I am doing this as to learn machine learning.

I did comparison of Gradient Boosted Regression, XGBoost, Lasso, Ridge, ElasticNetCV, Support Vector Regression, and LightGBM.

After doing the calculation of mean squared error for each algorithm, I wanted to plot the training error to see their performance.

However, the plot came out differently than the number I received.
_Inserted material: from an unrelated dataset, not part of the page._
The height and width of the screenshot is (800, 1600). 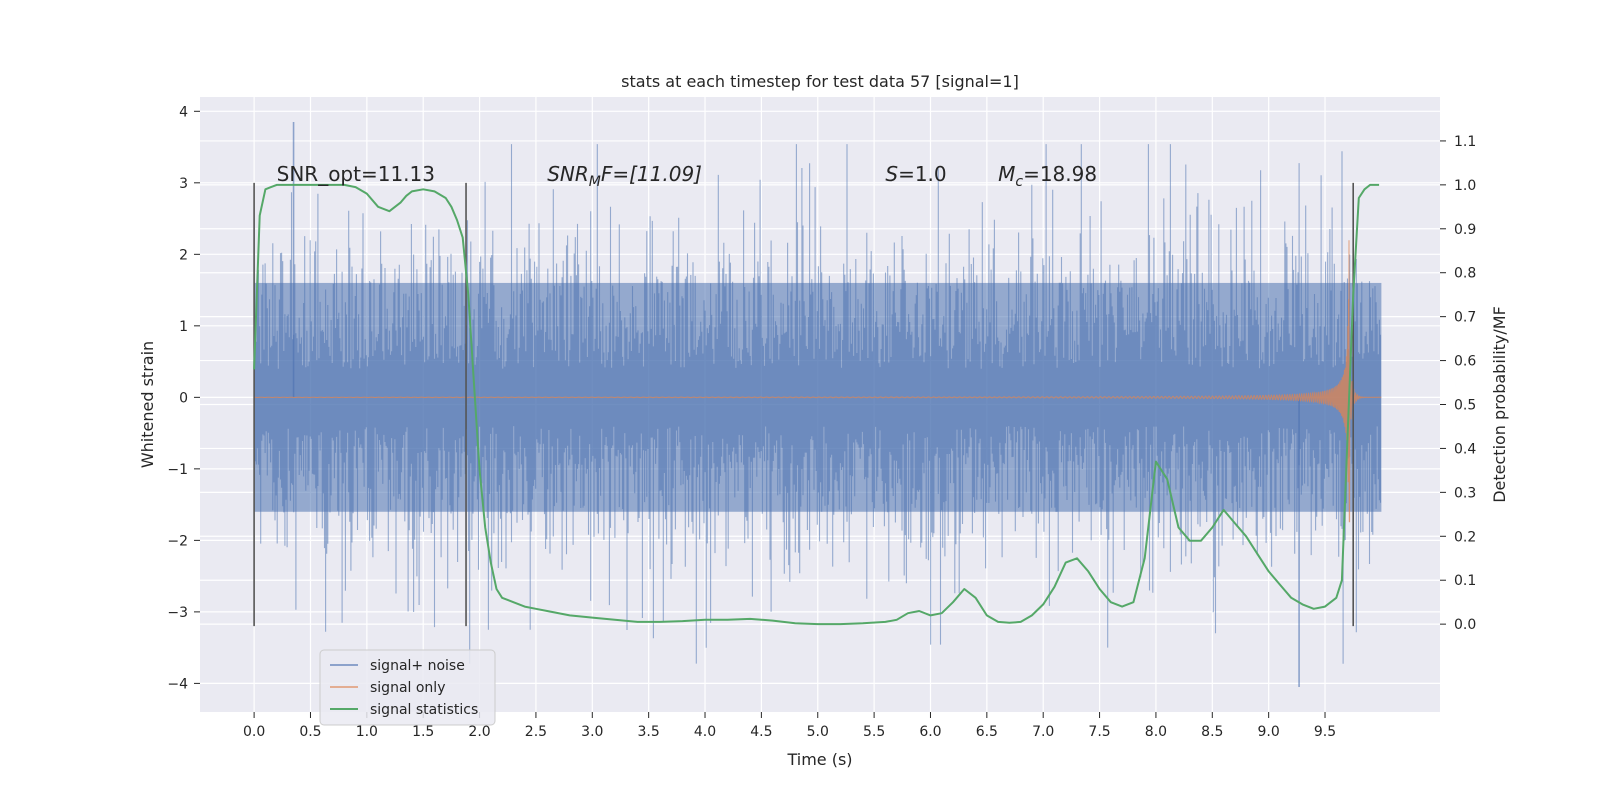 What do you see at coordinates (367, 732) in the screenshot?
I see `x-tick-label: 1.0` at bounding box center [367, 732].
For example, in the ** image** below, for Lasso, the mean squared error is at about

**.**

*0.006++*But, when I calculate using code below, the result is **0.0082**.

**Algorithm**

```
lsr = Lasso(alpha=0.00047)
```

**Mean Squared Error calculation**

```
-cross_val_score(lsr, train_dummies, y, scoring="neg_mean_squared_error").mean()
```

Here are the rest of other algorithm that I ran:

```
svr = make_pipeline(RobustScaler(), SVR(C= 20, epsilon= 0.008, gamma=0.0003))
gbr = GradientBoostingRegressor(max_depth=4, n_estimators=150)
xgbr = XGBRegressor(max_depth=5, n_estimators=400)
rr = Ridge(alpha=13)
svr = make_pipeline(RobustScaler(), SVR(C= 20, epsilon= 0.008, gamma=0.0003))
lgbm = LGBMRegressor(objective='regression',
num_leaves=4,
learning_rate=0.01,
n_estimators=5000,
max_bin=200,
bagging_fraction=0.75,
bagging_freq=5,
bagging_seed=7,
feature_fraction=0.2,
feature_fraction_seed=7,
verbose=-1,
)
```

**These are for elasticnet**

```
e_alphas = [0.0001, 0.0002, 0.0003, 0.0004, 0.0005, 0.0006, 0.0007]
e_l1ratio = [0.8, 0.85, 0.9, 0.95, 0.99, 1]
en = make_pipeline(RobustScaler(), ElasticNetCV(max_iter=1e7, alphas=e_alphas, cv=5, l1_ratio=e_l1ratio))
```

Here is the code for the **learning curve**

```
pl_mo = {'GBR': GradientBoostingRegressor(max_depth=4, n_estimators=150),
'XGB': XGBRegressor(max_depth=5, n_estimators=400),
'Lasso': Lasso(alpha=0.00047),
'Ridge': Ridge(alpha=13),
'ENet': make_pipeline(RobustScaler(), ElasticNetCV(max_iter=1e7, alphas=e_alphas, l1_ratio=e_l1ratio)),
'SVR': make_pipeline(RobustScaler(), SVR(C= 20, epsilon= 0.008, gamma=0.0003)),
'LGBM': LGBMRegressor(objective='regression',
num_leaves=4,
learning_rate=0.01,
n_estimators=5000,
max_bin=200,
bagging_fraction=0.75,
bagging_freq=5,
bagging_seed=7,
feature_fraction=0.2,
feature_fraction_seed=7,
verbose=-1,
)
}
plt.figure(figsize=(10,7))
for k,v in pl_mo.items():
(train_sizes,
train_scores,
test_scores) = learning_curve(v,
train_dummies,
y,
cv=5,
scoring='neg_mean_squared_error')
train_scores = -train_scores
train_mean = np.mean(train_scores, axis=1)
plt.plot(train_sizes, train_mean, label=k)
plt.title("Training Error")
plt.xlabel("Training Set Size"), plt.ylabel("Mean Squared Error")
plt.legend()
plt.show()
```

Here is the **plot result image**.

If anyone could point me in the right direction, I would be eternally grateful.